As affiliation became quite unmanageable for Anna University, Tamil Nadu started establishing technical universities across the State to manage the proliferation and monitor the quality of engineering education. The government has five technical universities — Anna University of Technology (AUT) Tiruchi, AUT Coimbatore, AUT Tirunelveli, AUT Chennai and AUT Madurai — to improve the quality of technical education in the State.

A quick stock-taking of the functioning of the universities reveals that none of the universities have campuses of their own at present. At Coimbatore, it has been functioning from a rented site (factory) in the city's outskirts for the past three years. At Tirunelveli, it is functioning from a complex . In Chennai, it is housed in the Central polytechnic premises. In Madurai also, it is in a temporary premises.

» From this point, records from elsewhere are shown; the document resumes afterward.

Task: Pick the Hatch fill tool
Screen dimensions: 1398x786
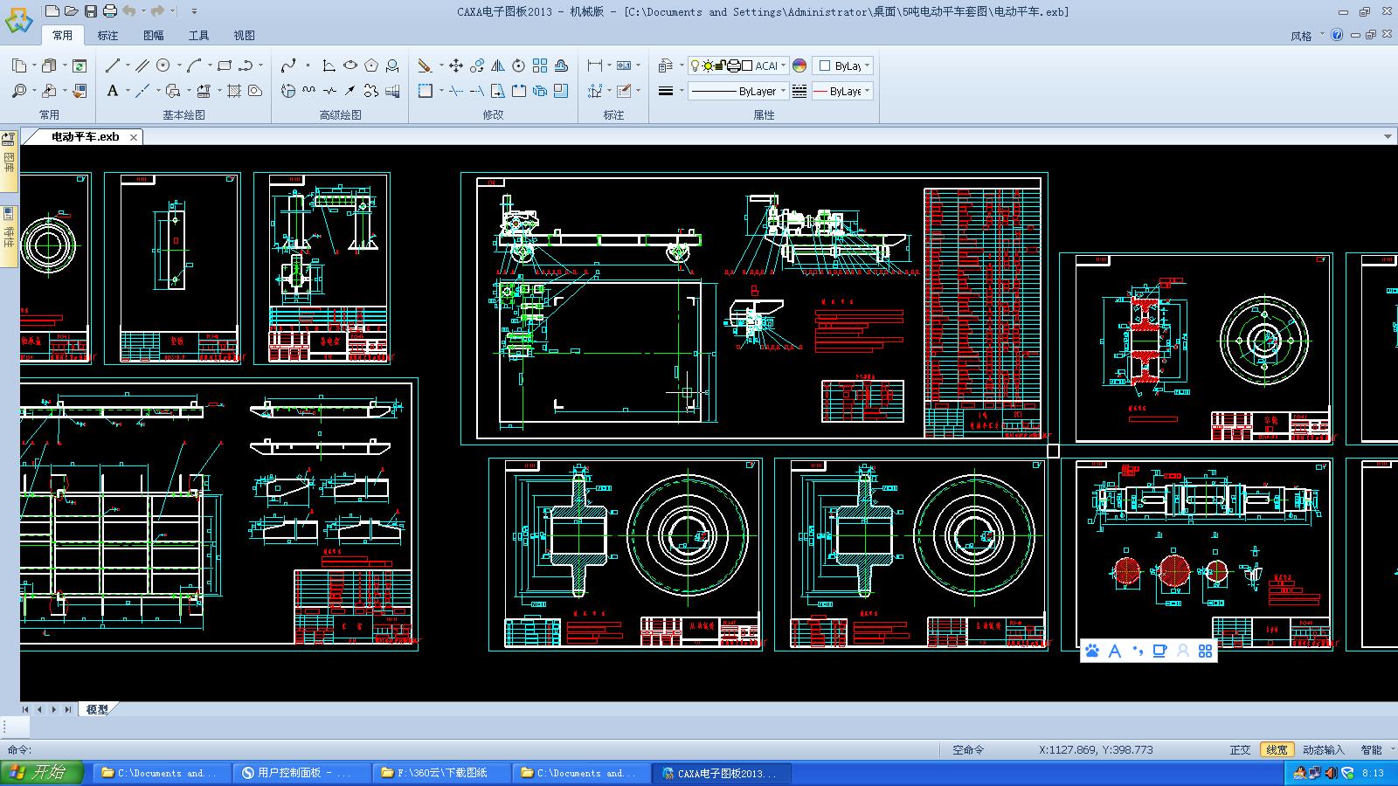Action: 234,91
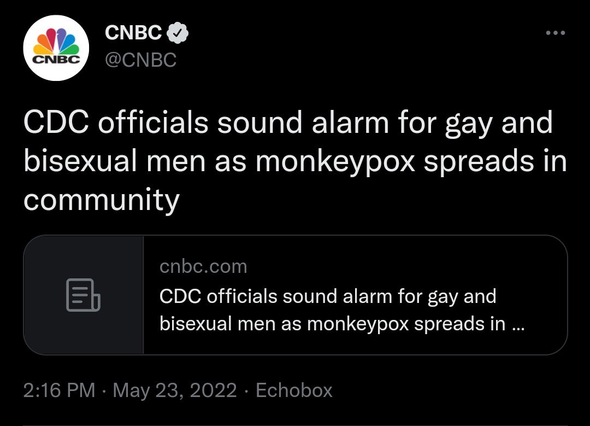The image size is (590, 426).
Task: Click the word 'community' in the tweet
Action: (102, 201)

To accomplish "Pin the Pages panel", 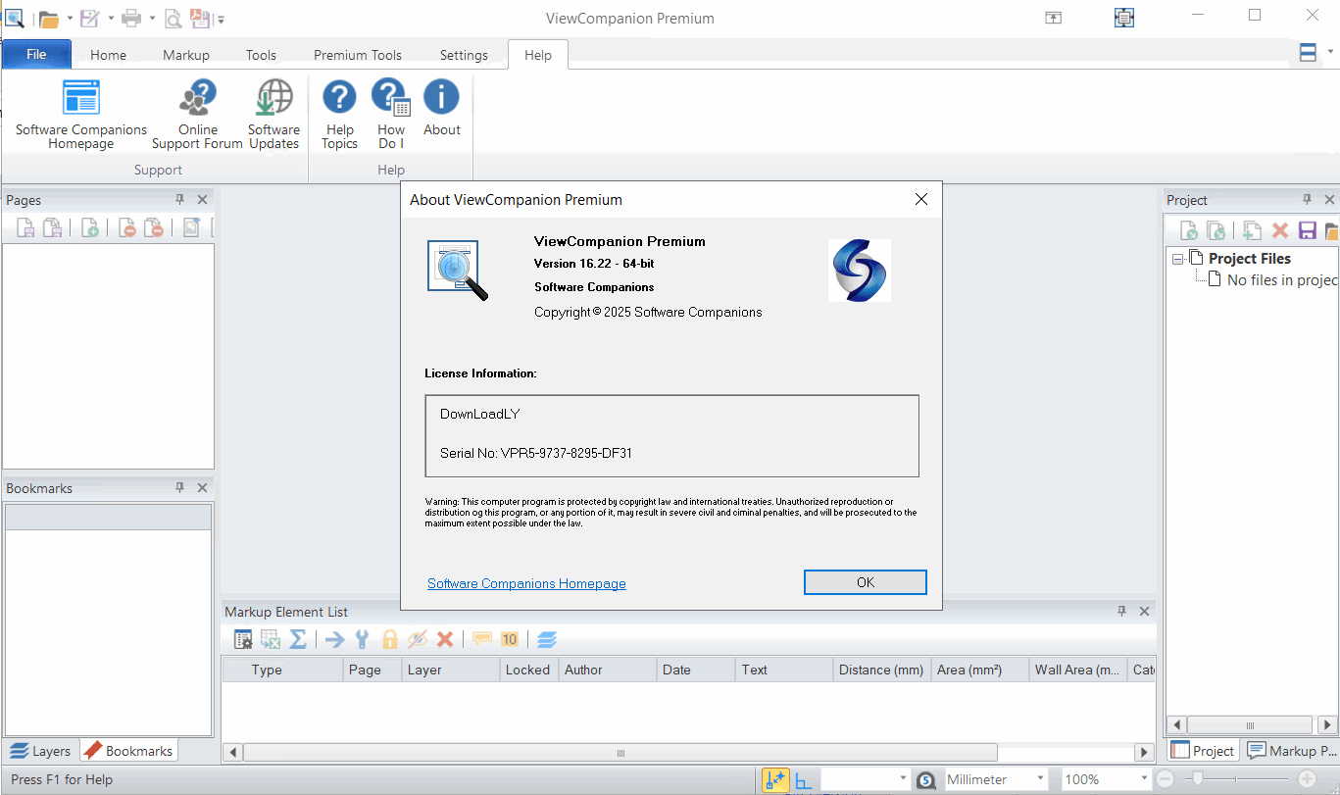I will tap(179, 199).
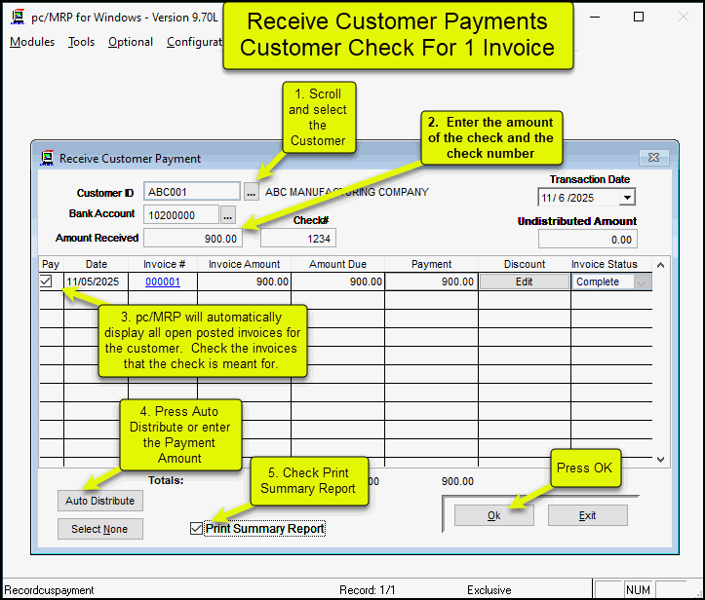Viewport: 705px width, 600px height.
Task: Click the Receive Customer Payment dialog icon
Action: (x=46, y=158)
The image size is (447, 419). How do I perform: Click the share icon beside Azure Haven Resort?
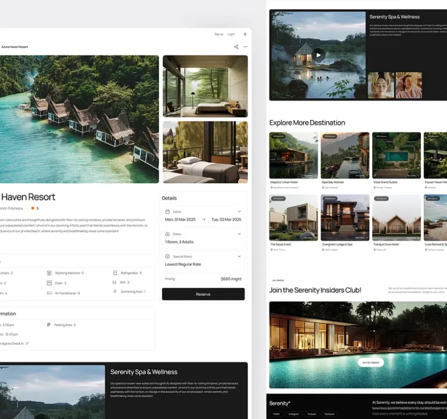236,47
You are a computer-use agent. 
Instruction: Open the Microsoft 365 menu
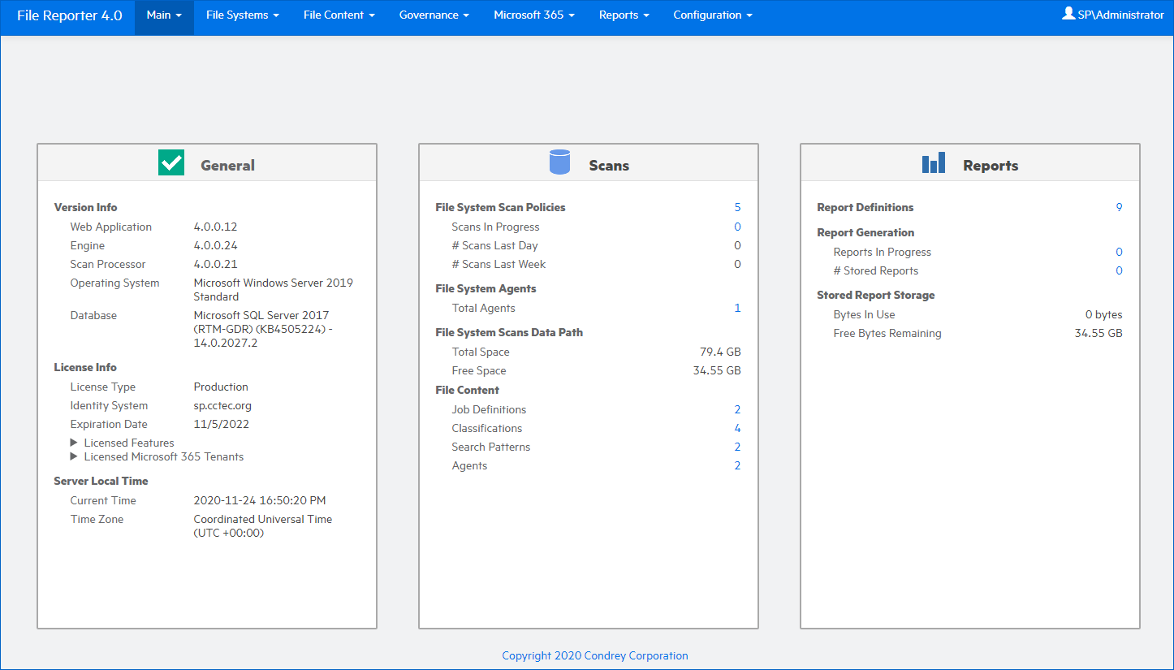tap(533, 15)

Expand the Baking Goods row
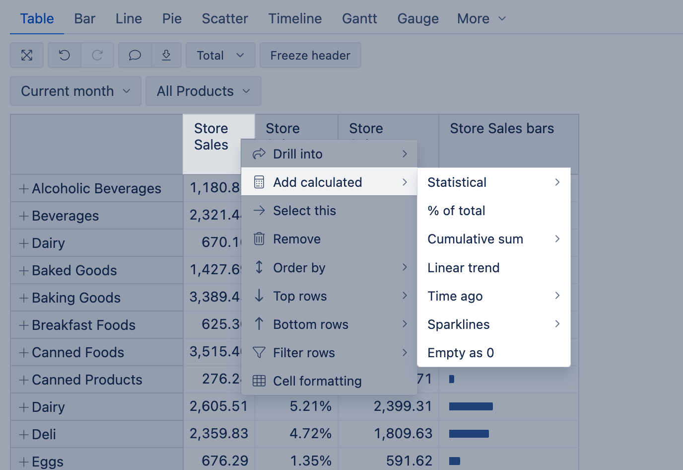click(x=23, y=298)
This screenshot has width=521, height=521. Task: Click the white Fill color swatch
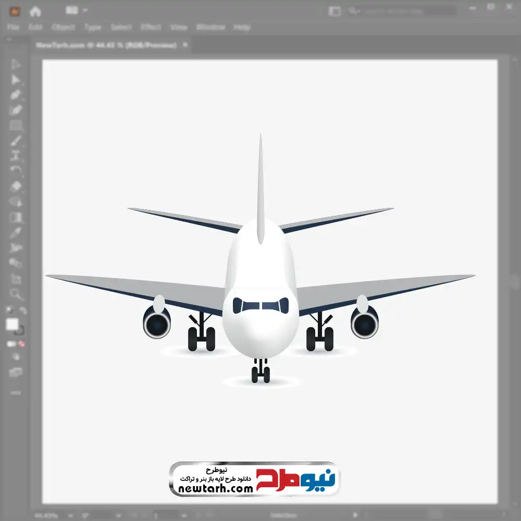point(13,325)
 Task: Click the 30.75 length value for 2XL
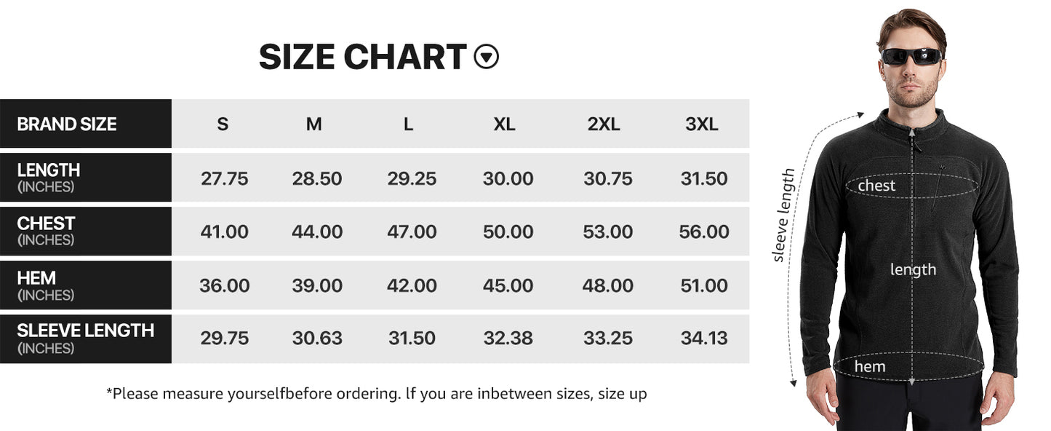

Of course, the State has ensured that enough land has been allotted to all five technical universities. Chennai campus will come up at Karappakkam, Madurai campus on Alagarkoil Road, and Coimbatore campus near Bharathiar University. “There are set procedures to be followed causing delay. The State will be spending somewhere between Rs. 25 crore to Rs. 50 crore to develop the required infrastructure initially,” says an official of the higher education department.

As there seems to be no common vision document on the part of the State to recreate the successful Anna University model in the five technical universities, the policy notes of the higher education department on these technical universities show no vision or little foresight.

While the Central Universities receive up to Rs. 50 crore per year, the authorities of the technical universities have to be content with the seed money of Rs. 1 crore grant per year from the government and revenue accruing from affiliation, examination and other fee collected from the administration of engineering colleges.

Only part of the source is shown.